Mito-specific Interactions between the NTE of RRF_mt and the 39S mitoribosomal subunit proteins. (A) The N-terminal region of L27 (purple) in the human 55S–RRF_mt complex has shifted by ∼9 Å toward the peptidyl tRNA-binding site compared with the positions of L27 in the porcine (gray) (25) (PDB ID: 5AJ4) and empty human (green) (24) (PDB ID: 3J9M) mitoribosomes, to interact with the NTE (red) of RRF_mt. In this conformation, L27 would block the binding of tRNA in the 39S P site. Mito-specific interactions between the NTE and mitoribosomal proteins are shown in panels (B) L27 and (C) L16 (dark cyan). Thumbnails to the left depict overall orientations of the 55S mitoribosome, with semitransparent 28S (yellow) and 39S (blue) subunits, and overlaid positions of ligands. Landmarks on the thumbnails are same as in Fig. 2.

Fig. 5.

Mito-specific interactions between the NTE of RRF_mt and the 16S rRNA components of the 39S subunit. (A) The NTE (red) of RRF_mt interacts with several functionally important segments of the peptidyl-transferase center (PTC), including the P loop (blue), H89 (yellow), H90 (pink), and A loop (H92) (green). (B) Mito-specific interactions of the NTE with the nucleotide bases of H89, H90, and the A loop.
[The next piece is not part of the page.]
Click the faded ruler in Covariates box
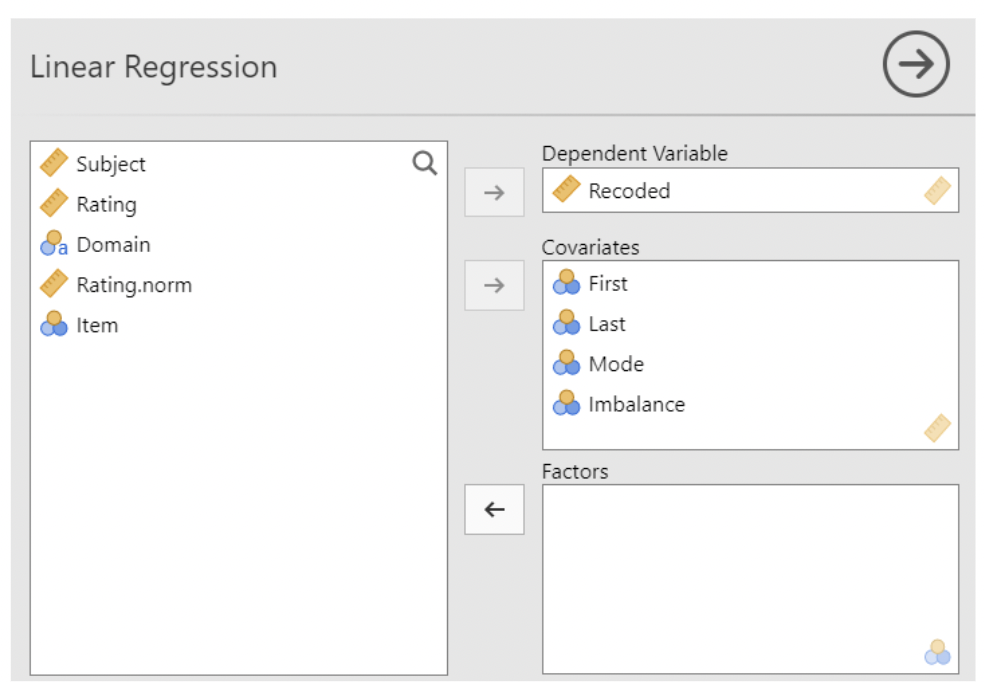 click(937, 429)
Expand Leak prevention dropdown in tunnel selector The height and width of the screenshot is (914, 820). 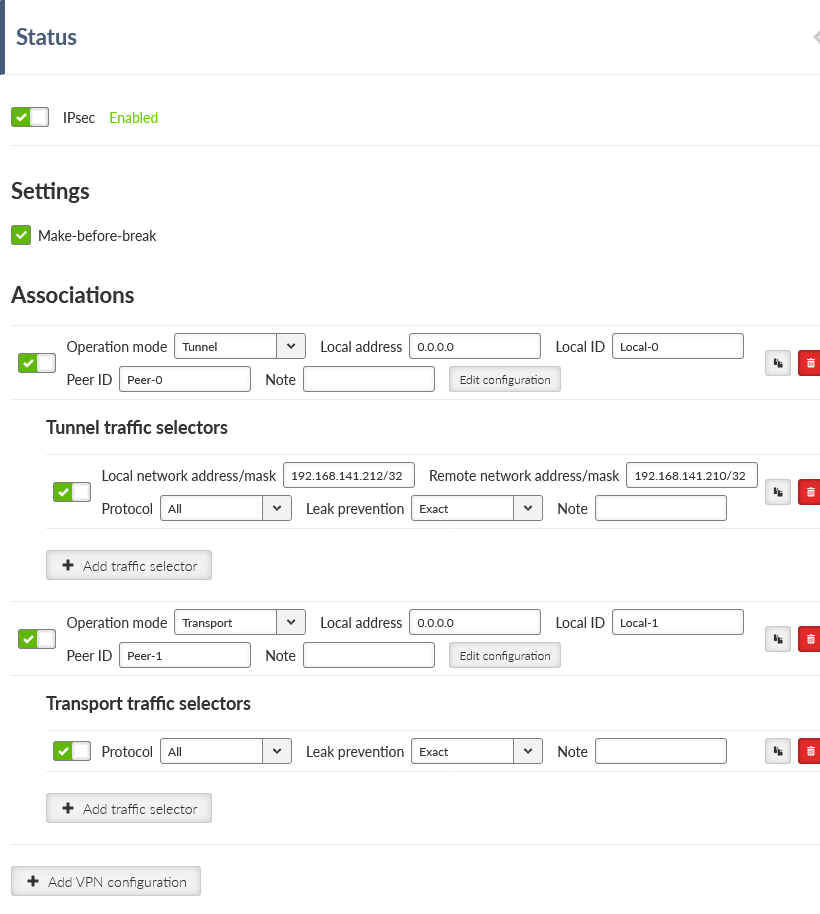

Color codes are same as in A. Thumbnails on the top depict overall orientations of the 55S mitoribosome in A and B, with semitransparent 28S (yellow) and 39S (blue) subunits, and overlaid positions of RRF_mt. Landmarks on the thumbnails are same as in Fig. 2. (C) Overall location of the NTE on the 39S subunit (semitransparent blue), as seen from the subunit’s interface side, with the rRNA components of PTC that extend up to the GTPase-associated center (GAC), which includes the α-sarcin-ricin stem loop (H95). Both PTC and GAC are depicted as dashed circles. (D) Secondary structure of the PTC region of the 16S rRNA, highlighting helices that are color-coded as in A–C, and interacting nucleotides with red ovals.